Once inside the room, she took her shoulder bag into the dressing alcove and prepared her tawdry magics. When she strode out, he was still standing by the sunlit deck, hat in hand. Her forthrightness had a devastating effect.
He turned and saw that her skirt and blouse were gone, the gold-auburn hair parted so that it flanked her throat, hiding her nipples while permitting a view of the undercup bra, itself an architectural marvel. Under the skirt she had worn—still wore—a black lace apron no larger than a doily, with a similar tiny tapestry over her ample behind. And she still wore the stylish needle heels, hardly more than stiletto-tipped sheaths, cemented lightly to the soles of her feet.

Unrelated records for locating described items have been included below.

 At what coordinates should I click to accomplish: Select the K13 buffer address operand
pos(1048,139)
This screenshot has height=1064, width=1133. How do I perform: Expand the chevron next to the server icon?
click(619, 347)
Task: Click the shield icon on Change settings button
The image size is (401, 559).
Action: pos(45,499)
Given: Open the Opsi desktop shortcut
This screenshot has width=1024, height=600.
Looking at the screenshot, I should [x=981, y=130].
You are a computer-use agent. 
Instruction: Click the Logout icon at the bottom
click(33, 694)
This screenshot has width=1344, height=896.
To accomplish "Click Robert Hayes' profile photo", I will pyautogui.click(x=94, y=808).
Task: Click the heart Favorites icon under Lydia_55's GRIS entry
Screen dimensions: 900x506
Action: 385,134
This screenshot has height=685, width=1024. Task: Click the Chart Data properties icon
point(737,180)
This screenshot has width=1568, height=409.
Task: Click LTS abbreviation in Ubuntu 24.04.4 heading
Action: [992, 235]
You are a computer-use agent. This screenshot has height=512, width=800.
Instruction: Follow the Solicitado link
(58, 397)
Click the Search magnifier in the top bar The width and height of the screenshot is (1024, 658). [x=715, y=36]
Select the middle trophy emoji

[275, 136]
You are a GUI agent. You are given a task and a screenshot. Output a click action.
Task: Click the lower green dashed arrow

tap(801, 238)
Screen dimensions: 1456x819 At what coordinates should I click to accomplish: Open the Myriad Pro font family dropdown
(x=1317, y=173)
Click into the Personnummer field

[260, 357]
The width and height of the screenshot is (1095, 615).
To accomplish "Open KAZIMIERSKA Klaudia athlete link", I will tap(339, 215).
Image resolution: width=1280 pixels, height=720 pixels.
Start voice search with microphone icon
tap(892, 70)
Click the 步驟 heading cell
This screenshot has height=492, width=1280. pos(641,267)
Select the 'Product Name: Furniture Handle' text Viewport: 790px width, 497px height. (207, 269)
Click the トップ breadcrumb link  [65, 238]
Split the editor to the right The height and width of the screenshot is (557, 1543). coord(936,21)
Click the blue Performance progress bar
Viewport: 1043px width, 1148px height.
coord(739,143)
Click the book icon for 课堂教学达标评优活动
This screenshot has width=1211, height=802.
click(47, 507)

He watched her approach, scanning every centimeter of her, and his Adam's apple bobbed convulsively. Then: "I just discovered there's such a thing as too much," he said with an idiot grin, and put his Stetson on. She saw that he had intended a modest surprise of his own, protruding through his open fly. It was now a limp surprise.
A series of unspoken responses wafted across her face, and the one she kept was with narrowed eyelids, hands on her hips, one seminude foot tapping in pornographic satire of a vexed schoolmarm. "I told you and told you, don't touch it 'til I get there," she said.
"What? No, I—uh, dammit, I didn't! I
said
you'd be sorry," he said, palms out at pocket height.
"No you didn't, lover," she replied, near enough for him to feel the heat of her body. She took the hat from his head, her smile full of warmth and promise and without the faintest hint of smugness. "You said I'd pay for it." Her brows asked for endorsement; he nodded. "And as it happens, I will love paying for it," she said, tossing the hat into a corner. "Get over on that bed, mister; your first payment's going to be a massage."